--- MATERIAL SUPPLIED Enclosed Below ---

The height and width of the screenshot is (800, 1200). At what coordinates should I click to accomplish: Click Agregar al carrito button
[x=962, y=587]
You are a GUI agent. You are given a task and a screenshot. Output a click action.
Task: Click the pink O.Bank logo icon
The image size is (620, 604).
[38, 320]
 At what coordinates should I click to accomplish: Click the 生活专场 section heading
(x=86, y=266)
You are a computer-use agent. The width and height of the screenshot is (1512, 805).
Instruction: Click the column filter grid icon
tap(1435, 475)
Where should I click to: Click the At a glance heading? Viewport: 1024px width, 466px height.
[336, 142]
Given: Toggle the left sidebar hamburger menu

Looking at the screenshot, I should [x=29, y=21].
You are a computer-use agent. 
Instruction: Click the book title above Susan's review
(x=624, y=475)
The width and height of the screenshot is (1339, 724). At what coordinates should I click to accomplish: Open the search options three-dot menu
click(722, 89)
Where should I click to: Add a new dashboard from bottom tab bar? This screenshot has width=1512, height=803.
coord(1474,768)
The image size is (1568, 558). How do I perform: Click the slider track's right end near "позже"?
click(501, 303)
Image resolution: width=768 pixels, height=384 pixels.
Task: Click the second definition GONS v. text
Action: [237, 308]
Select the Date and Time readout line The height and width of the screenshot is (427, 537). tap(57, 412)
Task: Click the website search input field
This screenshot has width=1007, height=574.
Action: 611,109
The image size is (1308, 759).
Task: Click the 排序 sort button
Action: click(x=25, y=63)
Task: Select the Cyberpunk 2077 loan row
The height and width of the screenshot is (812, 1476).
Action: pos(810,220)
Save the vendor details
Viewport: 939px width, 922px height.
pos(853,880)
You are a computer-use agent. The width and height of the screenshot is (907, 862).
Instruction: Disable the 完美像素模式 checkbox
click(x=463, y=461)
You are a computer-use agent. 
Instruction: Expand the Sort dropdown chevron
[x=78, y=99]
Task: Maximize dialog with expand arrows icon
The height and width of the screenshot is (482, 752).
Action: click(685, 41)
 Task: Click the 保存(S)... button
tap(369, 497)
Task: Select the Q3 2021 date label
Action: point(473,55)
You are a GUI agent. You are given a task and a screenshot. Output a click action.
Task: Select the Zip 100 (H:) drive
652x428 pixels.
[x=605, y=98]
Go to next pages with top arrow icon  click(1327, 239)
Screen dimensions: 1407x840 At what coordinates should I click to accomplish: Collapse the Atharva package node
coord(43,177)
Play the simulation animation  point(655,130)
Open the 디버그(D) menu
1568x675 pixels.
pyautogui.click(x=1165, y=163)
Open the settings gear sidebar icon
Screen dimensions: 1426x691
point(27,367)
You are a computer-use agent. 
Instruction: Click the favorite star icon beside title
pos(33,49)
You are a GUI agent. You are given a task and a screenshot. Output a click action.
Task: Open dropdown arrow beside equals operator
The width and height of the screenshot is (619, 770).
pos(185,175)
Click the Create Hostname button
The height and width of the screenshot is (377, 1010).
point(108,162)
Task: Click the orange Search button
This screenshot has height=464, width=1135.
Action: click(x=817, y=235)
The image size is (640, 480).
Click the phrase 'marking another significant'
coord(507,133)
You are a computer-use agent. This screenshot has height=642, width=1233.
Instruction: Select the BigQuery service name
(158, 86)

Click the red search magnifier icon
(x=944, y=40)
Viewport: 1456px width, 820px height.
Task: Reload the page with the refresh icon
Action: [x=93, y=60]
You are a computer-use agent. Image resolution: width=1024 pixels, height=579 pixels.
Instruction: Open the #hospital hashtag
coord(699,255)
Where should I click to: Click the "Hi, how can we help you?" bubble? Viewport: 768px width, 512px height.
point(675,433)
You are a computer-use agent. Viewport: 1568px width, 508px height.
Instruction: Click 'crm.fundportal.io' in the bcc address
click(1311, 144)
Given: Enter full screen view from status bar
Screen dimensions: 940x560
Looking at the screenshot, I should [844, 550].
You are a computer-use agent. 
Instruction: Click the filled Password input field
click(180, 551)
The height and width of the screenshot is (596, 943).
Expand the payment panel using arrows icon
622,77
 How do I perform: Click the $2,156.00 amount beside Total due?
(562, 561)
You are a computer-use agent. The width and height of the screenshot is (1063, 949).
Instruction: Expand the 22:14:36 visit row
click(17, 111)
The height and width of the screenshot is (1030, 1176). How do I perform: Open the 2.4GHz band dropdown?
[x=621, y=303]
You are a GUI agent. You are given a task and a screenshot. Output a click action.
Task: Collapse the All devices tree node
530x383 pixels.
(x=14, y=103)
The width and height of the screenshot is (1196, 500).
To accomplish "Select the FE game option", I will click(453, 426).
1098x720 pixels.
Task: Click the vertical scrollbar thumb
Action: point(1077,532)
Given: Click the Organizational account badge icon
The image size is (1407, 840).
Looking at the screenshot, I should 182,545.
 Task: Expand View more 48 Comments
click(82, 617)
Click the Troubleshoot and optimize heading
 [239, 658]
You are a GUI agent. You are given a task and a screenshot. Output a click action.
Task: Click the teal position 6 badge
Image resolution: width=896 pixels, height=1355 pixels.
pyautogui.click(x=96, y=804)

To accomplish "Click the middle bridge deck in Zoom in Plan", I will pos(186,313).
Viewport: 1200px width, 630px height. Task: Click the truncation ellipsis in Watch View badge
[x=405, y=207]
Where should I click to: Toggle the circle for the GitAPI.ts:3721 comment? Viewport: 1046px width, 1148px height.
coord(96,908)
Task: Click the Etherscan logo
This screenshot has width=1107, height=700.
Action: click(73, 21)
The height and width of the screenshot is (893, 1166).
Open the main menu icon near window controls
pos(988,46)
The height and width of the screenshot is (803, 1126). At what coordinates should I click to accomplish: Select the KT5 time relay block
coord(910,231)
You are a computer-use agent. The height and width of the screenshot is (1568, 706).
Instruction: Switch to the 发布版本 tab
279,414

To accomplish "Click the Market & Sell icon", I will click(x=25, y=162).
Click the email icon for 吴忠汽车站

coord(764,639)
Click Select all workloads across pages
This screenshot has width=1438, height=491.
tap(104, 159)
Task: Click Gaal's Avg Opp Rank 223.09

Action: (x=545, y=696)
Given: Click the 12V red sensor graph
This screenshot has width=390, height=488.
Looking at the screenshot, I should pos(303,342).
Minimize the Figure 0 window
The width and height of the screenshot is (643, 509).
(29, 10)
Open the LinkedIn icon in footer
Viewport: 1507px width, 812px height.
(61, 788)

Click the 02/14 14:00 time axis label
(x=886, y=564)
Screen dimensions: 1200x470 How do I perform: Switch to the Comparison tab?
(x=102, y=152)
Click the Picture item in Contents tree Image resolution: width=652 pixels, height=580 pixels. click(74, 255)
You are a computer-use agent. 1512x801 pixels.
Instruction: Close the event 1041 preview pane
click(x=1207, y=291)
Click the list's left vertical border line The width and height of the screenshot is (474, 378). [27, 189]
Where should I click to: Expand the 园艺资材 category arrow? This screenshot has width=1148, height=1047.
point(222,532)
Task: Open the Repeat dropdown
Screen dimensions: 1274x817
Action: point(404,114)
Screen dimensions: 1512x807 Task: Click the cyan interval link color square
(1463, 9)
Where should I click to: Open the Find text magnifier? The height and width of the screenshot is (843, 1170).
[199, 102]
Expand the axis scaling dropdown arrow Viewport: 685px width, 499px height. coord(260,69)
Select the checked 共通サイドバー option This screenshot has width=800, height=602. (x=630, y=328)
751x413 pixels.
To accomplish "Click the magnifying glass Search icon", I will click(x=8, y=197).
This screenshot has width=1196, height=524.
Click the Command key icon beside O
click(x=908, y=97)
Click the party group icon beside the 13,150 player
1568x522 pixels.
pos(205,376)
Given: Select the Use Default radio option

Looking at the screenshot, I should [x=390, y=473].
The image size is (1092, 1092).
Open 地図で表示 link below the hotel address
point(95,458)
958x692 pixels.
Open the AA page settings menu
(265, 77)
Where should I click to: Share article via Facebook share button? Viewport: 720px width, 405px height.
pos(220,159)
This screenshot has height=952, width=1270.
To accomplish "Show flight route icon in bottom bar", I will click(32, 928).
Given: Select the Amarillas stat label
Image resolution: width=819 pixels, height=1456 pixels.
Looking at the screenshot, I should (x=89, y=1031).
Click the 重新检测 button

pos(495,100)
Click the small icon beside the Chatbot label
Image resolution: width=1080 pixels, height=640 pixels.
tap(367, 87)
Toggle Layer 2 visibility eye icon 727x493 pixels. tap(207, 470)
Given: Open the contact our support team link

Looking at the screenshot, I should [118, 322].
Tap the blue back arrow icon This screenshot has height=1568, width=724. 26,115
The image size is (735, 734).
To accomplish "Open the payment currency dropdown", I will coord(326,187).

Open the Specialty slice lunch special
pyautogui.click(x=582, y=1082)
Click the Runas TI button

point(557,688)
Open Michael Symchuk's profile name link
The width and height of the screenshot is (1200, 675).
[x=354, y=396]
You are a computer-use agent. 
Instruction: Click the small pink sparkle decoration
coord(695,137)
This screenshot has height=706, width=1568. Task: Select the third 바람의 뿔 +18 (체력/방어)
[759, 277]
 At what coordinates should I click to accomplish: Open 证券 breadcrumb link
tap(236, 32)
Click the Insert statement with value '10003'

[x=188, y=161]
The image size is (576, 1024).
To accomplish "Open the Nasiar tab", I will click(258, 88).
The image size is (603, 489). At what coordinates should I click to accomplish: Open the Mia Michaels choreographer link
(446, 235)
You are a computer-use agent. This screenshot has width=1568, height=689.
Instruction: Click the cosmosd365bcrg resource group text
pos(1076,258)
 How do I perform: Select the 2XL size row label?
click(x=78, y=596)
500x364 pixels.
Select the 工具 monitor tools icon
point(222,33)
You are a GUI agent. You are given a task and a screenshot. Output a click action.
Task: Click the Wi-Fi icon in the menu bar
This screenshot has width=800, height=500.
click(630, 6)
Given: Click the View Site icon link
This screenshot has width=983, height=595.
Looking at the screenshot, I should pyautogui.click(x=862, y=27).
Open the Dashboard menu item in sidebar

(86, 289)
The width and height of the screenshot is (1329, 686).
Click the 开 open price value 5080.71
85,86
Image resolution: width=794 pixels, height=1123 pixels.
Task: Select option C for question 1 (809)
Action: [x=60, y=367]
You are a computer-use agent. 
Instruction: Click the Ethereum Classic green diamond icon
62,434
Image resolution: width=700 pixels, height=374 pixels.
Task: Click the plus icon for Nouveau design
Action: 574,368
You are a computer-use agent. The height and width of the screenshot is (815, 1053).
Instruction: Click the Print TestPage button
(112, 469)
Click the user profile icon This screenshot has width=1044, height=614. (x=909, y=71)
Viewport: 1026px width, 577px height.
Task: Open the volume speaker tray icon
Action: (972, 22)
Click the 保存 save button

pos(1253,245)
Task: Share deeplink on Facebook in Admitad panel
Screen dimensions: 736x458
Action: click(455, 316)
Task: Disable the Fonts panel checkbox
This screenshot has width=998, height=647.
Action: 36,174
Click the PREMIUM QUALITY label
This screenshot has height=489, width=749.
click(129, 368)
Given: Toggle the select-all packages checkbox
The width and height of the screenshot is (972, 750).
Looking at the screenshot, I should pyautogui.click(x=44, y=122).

--- End of Enclosed MATERIAL SUPPLIED ---

WHAT YOU ARE ASKED TO DO:
Scan the entries above for the line containing "Click Select all workloads across pages", and copy it and all lines after it exactly, down to and including the line containing "Given: Click the 12V red sensor graph".

REPLY:
Click Select all workloads across pages
This screenshot has width=1438, height=491.
tap(104, 159)
Task: Click Gaal's Avg Opp Rank 223.09

Action: (x=545, y=696)
Given: Click the 12V red sensor graph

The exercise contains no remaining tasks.